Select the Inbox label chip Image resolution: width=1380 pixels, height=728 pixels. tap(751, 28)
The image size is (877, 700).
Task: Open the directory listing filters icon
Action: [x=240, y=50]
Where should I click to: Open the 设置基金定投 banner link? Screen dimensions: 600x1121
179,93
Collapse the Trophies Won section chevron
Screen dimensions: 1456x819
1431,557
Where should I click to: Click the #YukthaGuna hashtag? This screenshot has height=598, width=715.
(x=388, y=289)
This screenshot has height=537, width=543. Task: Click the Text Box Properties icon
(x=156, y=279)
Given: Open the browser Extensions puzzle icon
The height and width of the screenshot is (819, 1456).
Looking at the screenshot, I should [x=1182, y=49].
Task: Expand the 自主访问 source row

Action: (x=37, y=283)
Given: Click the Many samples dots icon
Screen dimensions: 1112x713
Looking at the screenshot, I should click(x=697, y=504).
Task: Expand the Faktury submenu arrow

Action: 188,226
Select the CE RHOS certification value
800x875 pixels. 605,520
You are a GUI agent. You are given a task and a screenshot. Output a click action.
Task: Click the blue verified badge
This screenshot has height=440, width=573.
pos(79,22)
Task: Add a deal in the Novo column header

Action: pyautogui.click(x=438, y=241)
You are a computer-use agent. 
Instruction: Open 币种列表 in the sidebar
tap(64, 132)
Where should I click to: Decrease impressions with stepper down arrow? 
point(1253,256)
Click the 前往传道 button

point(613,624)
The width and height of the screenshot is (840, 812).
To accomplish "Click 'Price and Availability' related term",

--

Turn the data above into a numbered list, one line per item, and drop the blank lines.

(Full response)
1. Select the Inbox label chip Image resolution: width=1380 pixels, height=728 pixels. tap(751, 28)
2. The image size is (877, 700).
3. Task: Open the directory listing filters icon
4. Action: [x=240, y=50]
5. Where should I click to: Open the 设置基金定投 banner link? Screen dimensions: 600x1121
6. 179,93
7. Collapse the Trophies Won section chevron
8. Screen dimensions: 1456x819
9. 1431,557
10. Where should I click to: Click the #YukthaGuna hashtag? This screenshot has height=598, width=715.
11. (x=388, y=289)
12. This screenshot has height=537, width=543. Task: Click the Text Box Properties icon
13. (x=156, y=279)
14. Given: Open the browser Extensions puzzle icon
15. The height and width of the screenshot is (819, 1456).
16. Looking at the screenshot, I should [x=1182, y=49].
17. Task: Expand the 自主访问 source row
18. Action: (x=37, y=283)
19. Given: Click the Many samples dots icon
20. Screen dimensions: 1112x713
21. Looking at the screenshot, I should click(x=697, y=504).
22. Task: Expand the Faktury submenu arrow
23. Action: 188,226
24. Select the CE RHOS certification value
25. 800x875 pixels. 605,520
26. You are a GUI agent. You are given a task and a screenshot. Output a click action.
27. Task: Click the blue verified badge
28. This screenshot has height=440, width=573.
29. pos(79,22)
30. Task: Add a deal in the Novo column header
31. Action: pyautogui.click(x=438, y=241)
32. You are a computer-use agent. 
33. Instruction: Open 币种列表 in the sidebar
34. tap(64, 132)
35. Where should I click to: Decrease impressions with stepper down arrow? 
36. point(1253,256)
37. Click the 前往传道 button
38. point(613,624)
39. The width and height of the screenshot is (840, 812).
40. To accomplish "Click 'Price and Availability' related term",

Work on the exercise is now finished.